Nebraska athletics director Bill Moos hailed Scott Frost as the “premier young” college football coach during Frost’s introductory press conference as the Huskers’ new coach in December 2017. Moos “got the pick of the litter” in landing the Lincoln native and former Nebraska quarterback.
Moos was right; Frost was the premier young coach whom everyone wanted in the 2017 coaching cycle. And then Moos said, “We’re going to have a lot of fun. We’re going to build this program back.”
Four years years later, Moos is long gone and his successor Trev Alberts is paying Frost $15 million to go away after spending the last two years on the college football hot seat.
Scott Frost’s Contract
Nebraska paid a $3 million buyout to UCF to land Scott Frost in December 2017 and promptly signed him to a seven-year, $35 million deal that ran from Jan. 1, 2018, through Dec. 31, 2024. The deal paid him an annual salary of $5 million.
Despite nine total wins – and a 6-12 Big Ten record – in his first two years, Frost was given a two-year extension after the 2019 season. While it didn’t include an annual raise, nor did his performance bonuses increase, it essentially reset his original deal and altered his buyout structure.
The new deal, signed on Dec. 8, 2019, runs from Jan. 1, 2020, through Dec. 31, 2026. But midway through an eventual three-win campaign in 2021, the sides agreed to a new salary and bonus structure, which, among other terms, reduced Frost’s 2022 salary to $4 million.
— Nebraska Huskers (@Huskers) November 8, 2021
Scott Frost’s Buyout
Scott Frost’s buyout is approximately $15 million. It would’ve been approximately $7.5 million if Nebraska waited until October 1, 2022, to fire him.

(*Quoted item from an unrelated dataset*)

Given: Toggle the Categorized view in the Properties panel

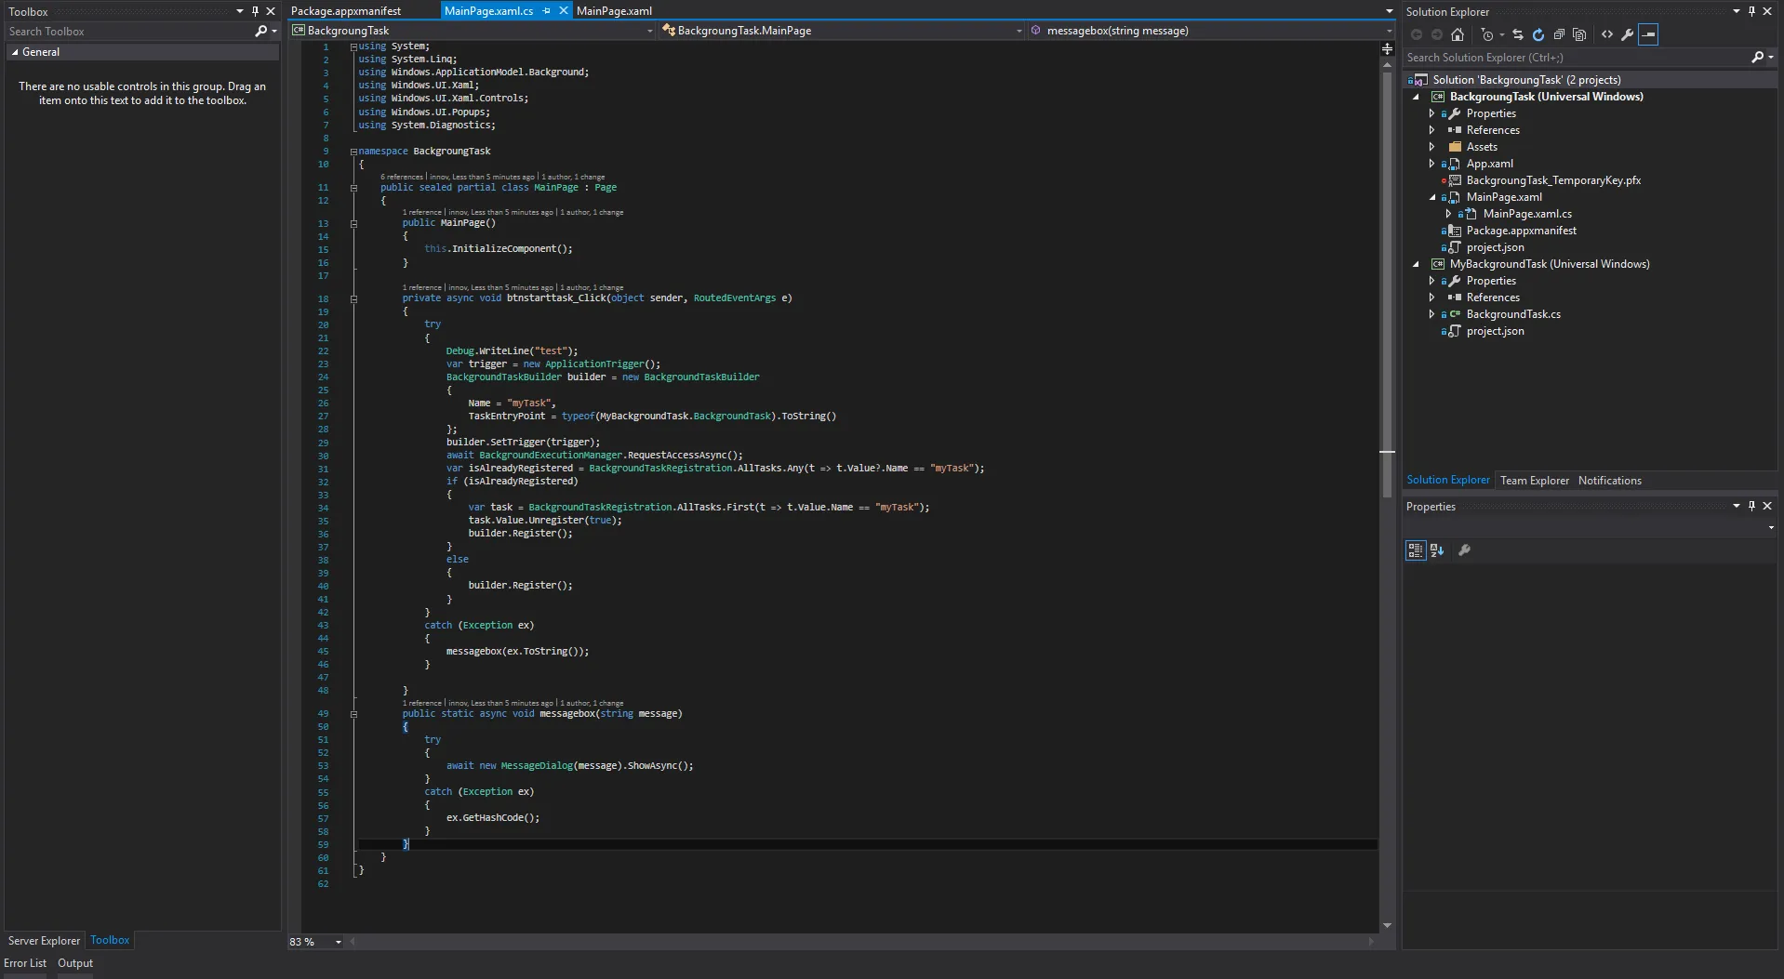Looking at the screenshot, I should click(x=1415, y=550).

The original deal called for a $5 million buyout for each of the first five years and a $2.5 million buyout for each of the final two years.

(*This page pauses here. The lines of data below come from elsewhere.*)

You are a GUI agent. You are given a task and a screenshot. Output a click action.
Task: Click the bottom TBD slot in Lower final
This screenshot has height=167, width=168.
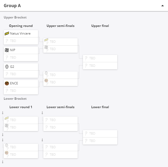[100, 141]
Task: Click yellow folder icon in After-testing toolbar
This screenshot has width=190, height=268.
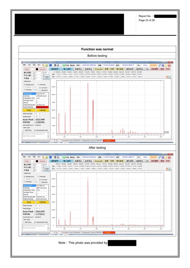Action: [x=166, y=157]
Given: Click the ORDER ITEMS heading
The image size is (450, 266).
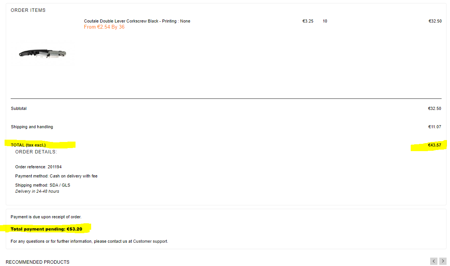Looking at the screenshot, I should pyautogui.click(x=28, y=10).
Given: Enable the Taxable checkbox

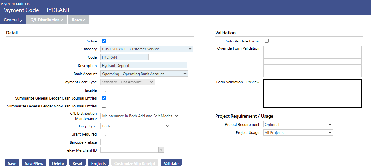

The deal signed after the 2019 season included a $5 million buyout for each of the first three years:
- 2020: $5 million
- 2021: $5 million
- 2022: $5 million
And a $2.5 million buyout for each of the final four years:
- 2023: $2.5 million
- 2024: $2.5 million
- 2025: $2.5 million
- 2026: $2.5 million
If Frost would’ve been fired, for simplicity’s sake, on Dec. 31, 2021 – i.e., the final day of the second year of his contract – Nebraska would’ve owed him $5 million for 2022 and $2.5 million for each of the final four years. Buyout total: $15 million.
And under the previous contract, the annual buyout breakdown beyond the 2021 season:
- Dec. 31, 2022: $10 million
- Dec. 31, 2023: $7.5 million
- Dec. 31, 2024: $5 million
- Dec. 31, 2025: $2.5 million
The amended deal signed in 2021 reduces the buyout from $15 million to approximately $7.5 million if Frost is fired after Oct. 1, 2022.

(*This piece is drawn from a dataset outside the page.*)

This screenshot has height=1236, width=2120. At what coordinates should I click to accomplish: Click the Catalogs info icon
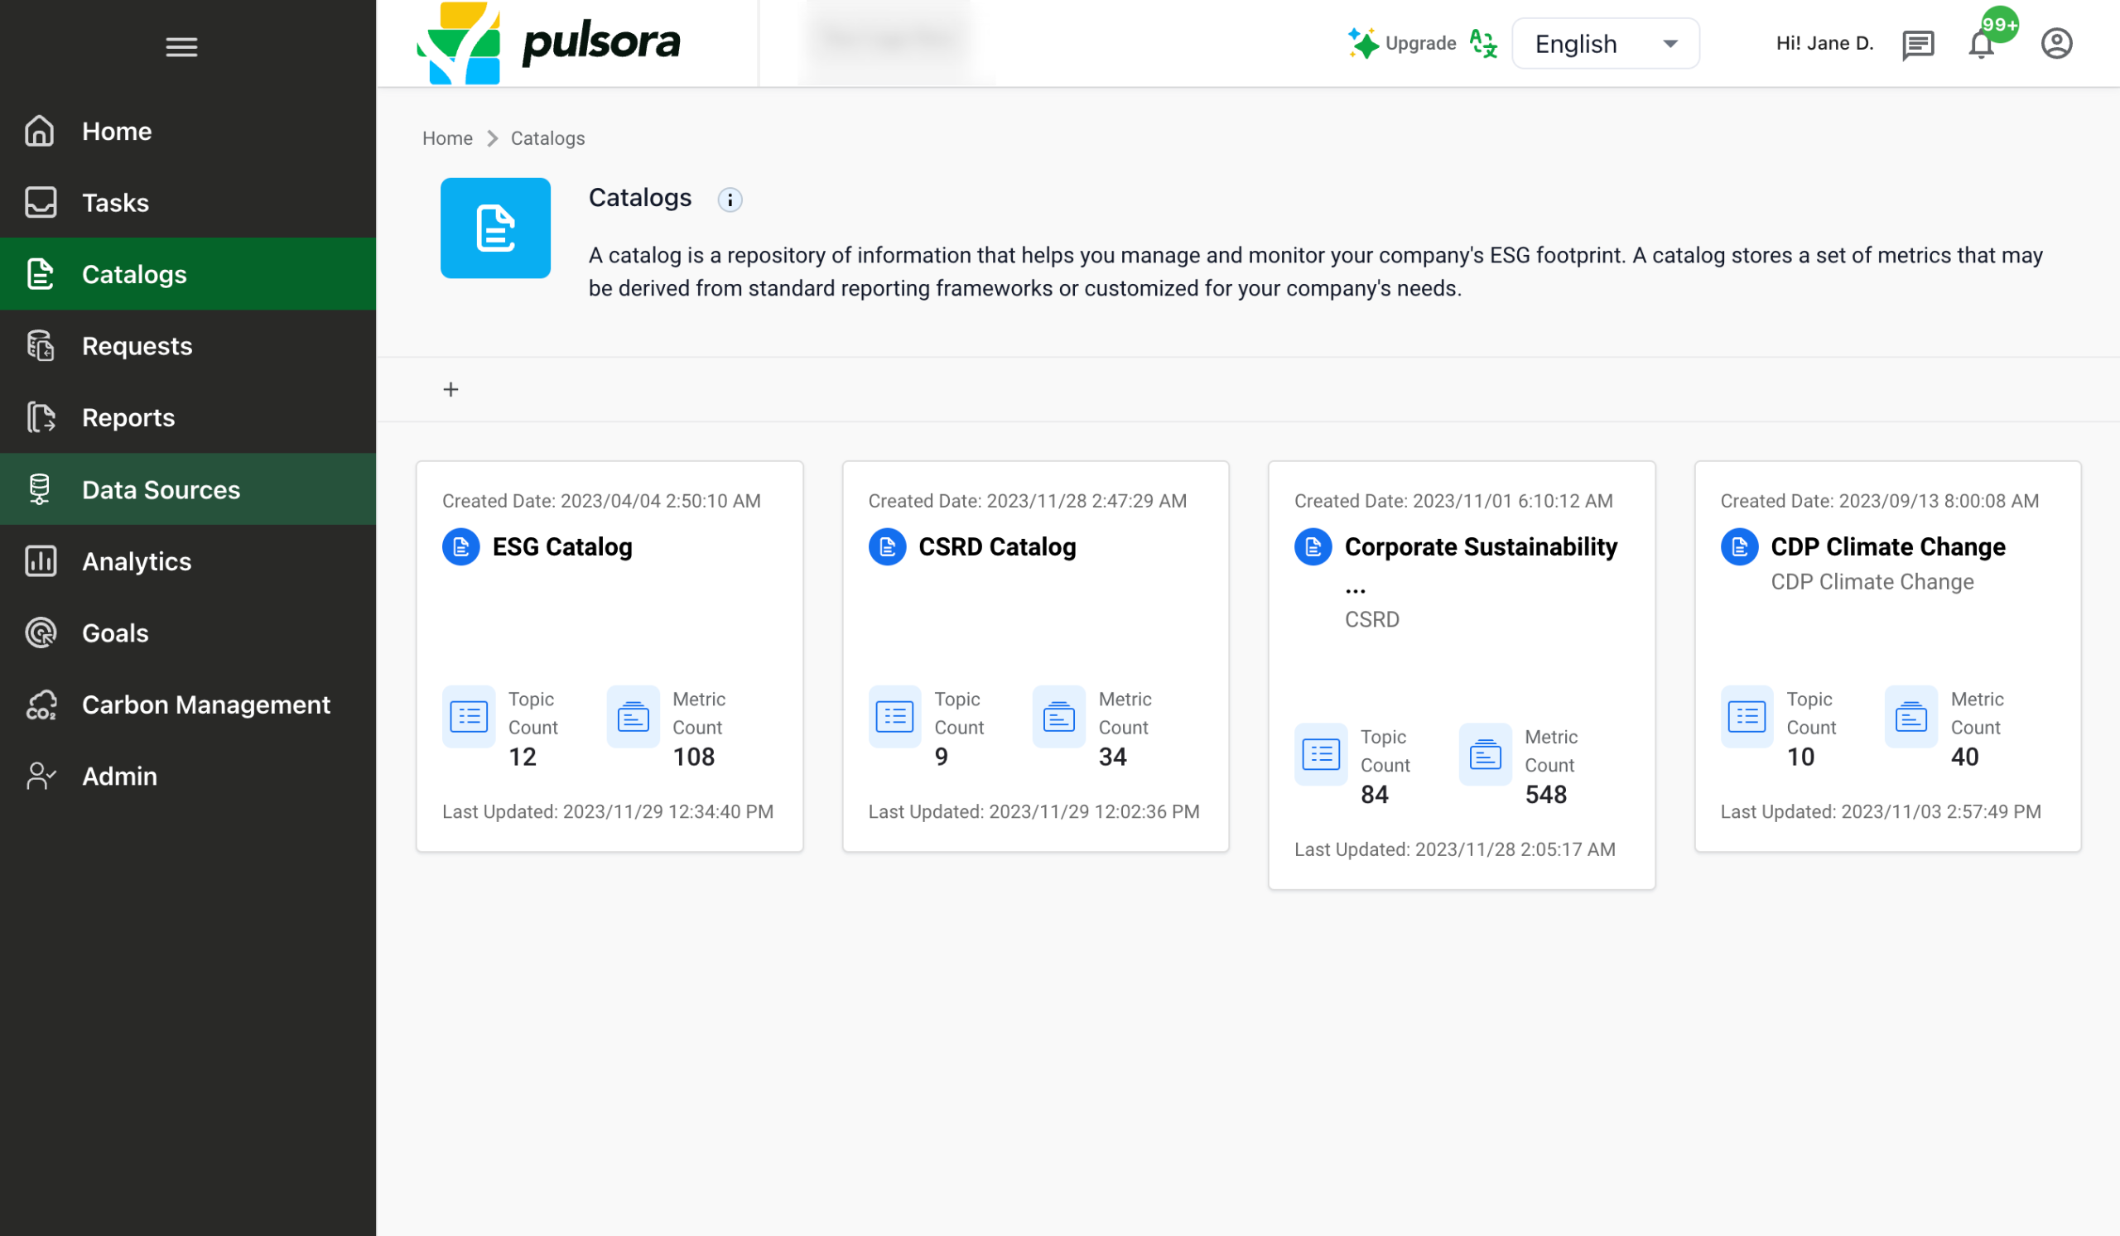click(x=729, y=200)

“Approximately” because it’s a prorated amount of $2.5 million for each remaining year through Dec. 31, 2024, and $1.25 million for each remaining year from Jan. 1, 2025, through Dec. 31, 2026.
Because Frost was fired before Oct. 1, 2022, he’s still owed the $15 million per the same terms as the previous deal. That is comprised of a $5 million prorated buyout for each remaining year through Dec. 31, 2024, and $2.5 million for each remaining year from Jan. 1, 2025, through Dec. 31, 2026.
The contract language remains mostly intact, stating the buyout can be lowered if Frost “obtains other employment in a football capacity” with an FBS or FCS program or in the NFL during the term of the contract.
If such employment occurs under those terms, Nebraska, at its sole discretion, can either reduce Frost’s pay by the difference between his new salary and the monthly prorated amount of the previous contract or pay Frost a lump sum equal to the difference between the buyout amount and contract value.
As of June 2023, Frost is not employed with an FCS, FBS, or NFL team, and hasn’t announced any intention to immediately return to coaching.